Я не раз слышал такие стишки… ну, от которых сразу возбуждаешься. Мне стало интересно узнать, кто их пишет, и однажды я решил попробовать написать такой стих сам. Мими нашла его у меня под подушкой. Я объяснил, что переписал его специально для одного мальчишки, у которого плохой почерк. Но на самом деле, конечно, я написал его сам (67).
Когда я сочинял серьезные стихи, а позднее стал изливать свои чувства, я записывал их тайным почерком, каракулями, чтобы Мими не смогла разобрать его (67).
Моя мать [Джулия] однажды зашла к нам. Она была в черном пальто, по ее лицу текла кровь. С ней что-то случилось. Этого я не вынес. Я думал: «Вот мама, и у нее все лицо в крови». Я убежал в сад. Я любил ее, но не хотел вникать, что к чему. Наверное, в нравственном отношении я был трусом. Я стремился скрывать свои чувства (67).
Джулия подарила мне первую цветную рубашку. Я начал бывать у нее дома, познакомился с ее новым приятелем и понял, что он ничтожество. Я прозвал его Психом. Для меня Джулия стала чем-то вроде молодой тети или старшей сестры. Взрослея, я все чаще ссорился с Мими и потому на выходные уходил к Джулии (67).

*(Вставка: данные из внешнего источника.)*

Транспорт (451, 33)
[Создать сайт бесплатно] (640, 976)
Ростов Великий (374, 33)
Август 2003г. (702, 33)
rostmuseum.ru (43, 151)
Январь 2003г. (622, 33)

[Психа звали] Роберт Дайкинс или Бобби Дайкинс. Этот ее второй муж — так и не знаю, вышла она за него замуж или нет, — был тощим официантом с нервным кашлем и редеющими, смазанными маргарином волосами. Перед уходом из дома он всегда совал руку в банку с маргарином или маслом, обычно с маргарином, и мазал им волосы. Чаевые он хранил в большой жестяной банке, стоящей на кухонном шкафу, и я воровал их оттуда. Кажется, мама всегда брала вину на себя. Ну хотя бы эту малость она могла для меня сделать (79).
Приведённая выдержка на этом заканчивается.